EPUB

What is EPUB

EPUB stands for electronic publication. It is an open file format used for eBooks. While eBooks typically refer to digital books, EPUBs is generically meant to include things that were represented as PDFs. EPUB is the distribution and interchange format standard for digital publications and documents based on Web Standards and is an IDPF (now a part of the W3C) standard.

What the EPUB format does

EPUB defines a means of representing, packaging and encoding structured and semantically enhanced Web content — including XHTML, CSS, SVG, images, and other resources — for distribution in a single-file format. EPUB allows publishers to produce and send a single digital publication file through distribution and offers consumers interoperability between software/hardware for unencrypted reflowable digital books and other publications. The EPUB file is a zip archive so it is portable.

EPUB contains
  • XML structures
  • HTML and CSS resources
  • images
And – with EPUB 3
  • javascript code,
  • audio and
  • video assets.
As an open standard, the specification is freely accessible from the IDPF website so developers can freely create applications for generating or rendering EPUB files (.epub) prodcued by publishers.
More information on EPUB 3 can be found at EPUBZone website EPUB 3 overview.

Why EPUB

Using open Web Standards in EPUB brings many advantages to the publishing industry:

  • Web Standards are interoperable, meaning they aim at being usable on any kind of device; so is the EPUB standard.
  • Developers of the EPUB specification benefit from the work of the entire Web community. As an example, ebooks accessibility is leveraged by the work done by the W3C on the subject [WAI].
  • Developers of EPUB authoring solutions can create such tools as variants of Web authoring solutions. Developers of reading applications can use as core for their rendering engine an off-the-shelves Web browser engine.

By using Web Standards, the publishing industry avoids reinventing the wheel, albeit the publishing industry must continue to adapt this “wheel” to the chapters and pages of ebooks so that their historical context is preserved. As the reference format for distribution and interchange in the digital publishing indstry for books and media, EPUB allows publishers to produce and send a single digital publication file through digital distribution networks and offer consumers interoperability between software/hardware for reflowable or fixed-layout ebooks.

History of EPUB

2007 EPUB 2
It was initially standardized in 2007 as a successor format to the Open eBook Publication Structure or "OEB" which was developed in 1999.
2010 EPUB 2.0.1
This maintenance release was approved in and was the final release in the EPUB 2 branch.
2011 EPUB 3.0
EPUB 3 superseded EPUB 2 in October of 2011. EPUB 3.0 was approved as a final Recommended Specification.
2014 EPUB 3.0.1
This maintenance release was approved as a Final Recommended specification in June, 2014.
2017 EPUB 3.1
In January 2017, EPUB 3.1, the first major update to EPUB 3, was approved as a Recommended Specification.

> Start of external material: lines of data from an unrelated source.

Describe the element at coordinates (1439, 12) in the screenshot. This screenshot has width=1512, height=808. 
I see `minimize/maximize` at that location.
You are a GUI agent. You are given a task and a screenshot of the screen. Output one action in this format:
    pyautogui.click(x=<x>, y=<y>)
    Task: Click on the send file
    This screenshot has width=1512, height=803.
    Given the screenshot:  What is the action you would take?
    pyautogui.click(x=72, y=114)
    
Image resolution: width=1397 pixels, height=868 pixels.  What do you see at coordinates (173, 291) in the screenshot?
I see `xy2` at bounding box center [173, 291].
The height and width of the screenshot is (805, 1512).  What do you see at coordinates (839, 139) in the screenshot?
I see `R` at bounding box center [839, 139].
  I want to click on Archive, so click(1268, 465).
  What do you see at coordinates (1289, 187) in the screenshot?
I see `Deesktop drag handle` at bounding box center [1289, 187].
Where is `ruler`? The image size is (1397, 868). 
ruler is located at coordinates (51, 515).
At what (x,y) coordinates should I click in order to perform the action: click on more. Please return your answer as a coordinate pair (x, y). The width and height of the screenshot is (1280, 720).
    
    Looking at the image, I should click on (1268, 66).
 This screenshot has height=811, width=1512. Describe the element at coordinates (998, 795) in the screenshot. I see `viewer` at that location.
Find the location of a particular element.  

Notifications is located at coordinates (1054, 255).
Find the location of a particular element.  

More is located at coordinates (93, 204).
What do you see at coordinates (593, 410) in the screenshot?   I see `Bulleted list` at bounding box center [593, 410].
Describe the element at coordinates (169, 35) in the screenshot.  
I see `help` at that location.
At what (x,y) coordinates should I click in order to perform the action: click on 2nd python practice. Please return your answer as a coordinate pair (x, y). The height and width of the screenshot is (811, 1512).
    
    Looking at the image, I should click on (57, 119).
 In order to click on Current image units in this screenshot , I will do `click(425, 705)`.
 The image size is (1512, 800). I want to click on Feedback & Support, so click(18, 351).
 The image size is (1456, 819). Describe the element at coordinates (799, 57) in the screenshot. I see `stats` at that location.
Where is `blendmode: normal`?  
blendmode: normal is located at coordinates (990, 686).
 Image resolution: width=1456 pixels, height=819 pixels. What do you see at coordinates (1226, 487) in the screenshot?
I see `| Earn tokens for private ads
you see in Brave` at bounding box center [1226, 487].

It is the current version of the standard.

EPUB3 vs EPUB2

Added and/or improved in EPUB3:
Content Documents
  • HTML5: EPUB 2 supports XHTML 1.1 and DTBook. With the support of the XML propoerties of HTML 5 in EPUB 3, it is now possible to use more detailed semantic markup (e.g. use section, aside, figure).
  • Semantic Inflection: A new epub:type attribute, when added to HTML 5 markup, defines the precise nature of structural markup, in line with the publisher intended book semantics.
  • Navigation: EPUB3 defines a new human-and-machine readable grammar for the navigation document, based on the HTML 5 nav element. It replaces the EPUB 2 .ncx file which now deprecated.
  • SVG documents: They can now appear directly in the spine (they no longer need to be nested within an xhtml file).
  • MathML: The XML markup language dedicated to the presentation of mathematical notations is now a first class citizen in EPUB publications.
  • Content switching: It has been simplified by having its processing model defined so that it does not require document preprocessing.
Navigation
Linking
Scripting and Interactivity
  • Interactivity: You can now script scrollbars, photo galleries, text popups, etc… using Javascript code.
  • Triggers: Trigger is an element included in HTML5 for EPUB that allows declarative bindings of activation events (such as “play”, “pause” for an audio event)
  • Bindings: You can now script your own handles for uncommon media files.
Styling and Layout
  • Fixed Layout: see Reflowable vs Fixed Layout.
  • Added modules from CSS3: It also includes alternate style tags, allowing the creation of custom viewing modes, such as day, night, etc.
  • Embedded Fonts: EPUB 3 requires Reading Systems to support the OpenType and WOFF font formats for embedded fonts in conjunction with the CSS @font-face rules.
  • Font Obfuscation: A new normative section on Font Obfuscation [OCF3] has been added the Open Container Format specification.
Rich Media and Speech
  • Media overlays: With the possibility of adding audio, EPUB includes a way to synchronize it with the text.
  • Text-to-speech: The possibility of a text-to-speech ebook is now implemented (using properties such as SSML attributes in XHTML content documents.
  • Audio and video: EPUB 2 has support for raster images only. Thanks to HTML 5, EPUB 3 publications can reference audio or video assets via the audio or video tags, and therefore audio and video assets can be natively processed by modern browser engines.
Meta Data
  • Publication Metadata and Identity: New but mandatory metadata has been added, dcterms:modified Date on which the resource was changed.
  • Resource Metadata: there are new properties attributes on the Package Document, allowing the declaration of new metadatas about the resources.
Containment
  • Remote Resources: EPUB 3 added new restrictions to the resources not located in the container. Please see changes to noted here.
  • Whitespace in MIMETYPE file: The restriction against trailing whitespace has been removed.
  • Disallowed characters: The OCF list of disallowed characters has been extended.
Removed or changed:
  • DTBook File format similar to HTML, with special regard to the requirements of the visually impaired.
  • Out-of-Line XML Islands an XML document that is not authored in a Preferred Vocabulary.
  • Tours A tag to mark points of interest in a publication
  • Filesystem Container
  • Guide
  • NCX Part of the specification for digital talking book DTB and is used in ePub documents to define the Table of Contents (TOC).
  • 2.0.1 meta element meta element annotating the version